### [Extract provided]
Proposed Collection; Comment Request

Upon Written Request, Copies Available From: Securities and Exchange 
Commission, Office of Investor Education and Advocacy, Washington, DC 
20549-0213.

Extension: Rule 17g-7, SEC File No. 270-600, OMB Control No. 3235-
0656.

    Notice is hereby given that pursuant to the Paperwork Reduction Act 
of 1995 (``PRA'') (44 U.S.C. 3501 et seq.), the Securities and Exchange 
Commission (``Commission'') is soliciting comments on the existing 
collection of information provided for in Rule 17g-7, (17 CFR 240.17g-
7), under the Securities Exchange Act of 1934 (``Exchange Act'') (15 
U.S.C. 78a et seq.). The Commission plans to submit this existing 
collection of information to the Office of Management and Budget 
(``OMB'') for extension and approval.

### [Problem requirements]
Retype the part of the Rule 17g-7 notice from "Notice is hereby" to "extension and approval." with no changes. The data after this point is separate material that is unrelated to the Rule 17g-7 notice.

### [Recorded data]
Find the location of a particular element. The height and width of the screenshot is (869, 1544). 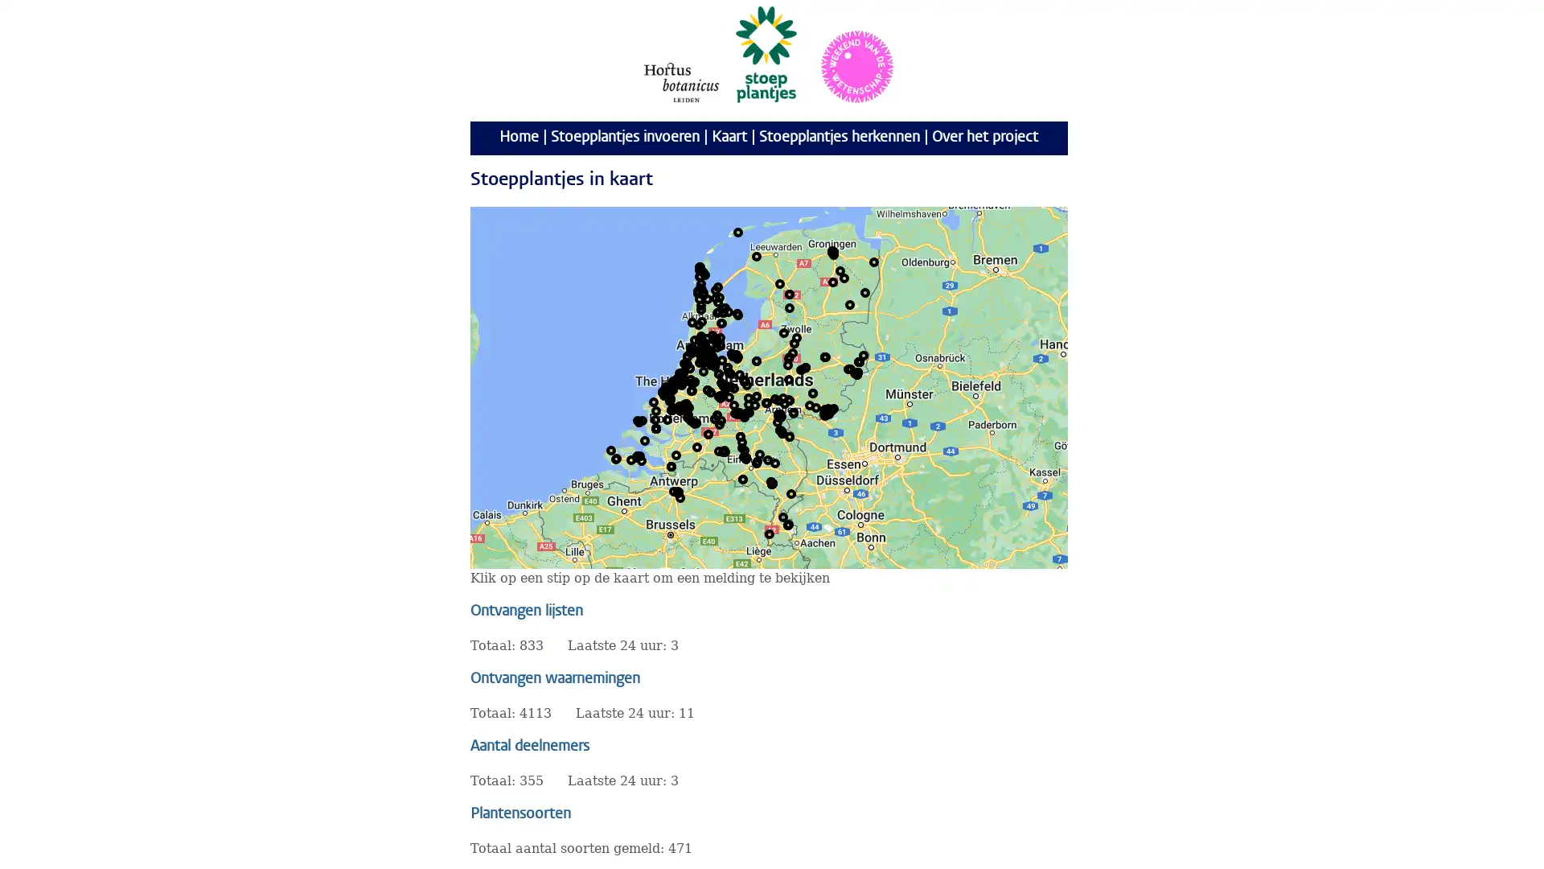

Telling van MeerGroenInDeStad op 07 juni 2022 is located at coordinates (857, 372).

---

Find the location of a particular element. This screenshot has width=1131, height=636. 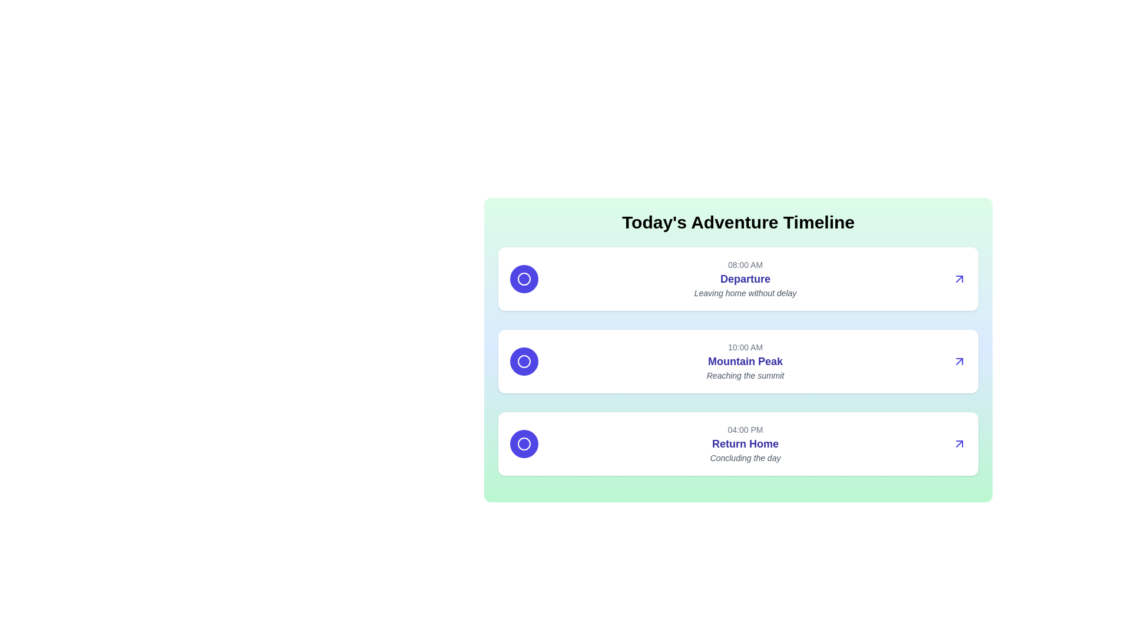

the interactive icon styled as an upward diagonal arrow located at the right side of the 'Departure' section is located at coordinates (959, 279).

### [Answer to this problem]
Notice is hereby given that pursuant to the Paperwork Reduction Act 
of 1995 (``PRA'') (44 U.S.C. 3501 et seq.), the Securities and Exchange 
Commission (``Commission'') is soliciting comments on the existing 
collection of information provided for in Rule 17g-7, (17 CFR 240.17g-
7), under the Securities Exchange Act of 1934 (``Exchange Act'') (15 
U.S.C. 78a et seq.). The Commission plans to submit this existing 
collection of information to the Office of Management and Budget 
(``OMB'') for extension and approval.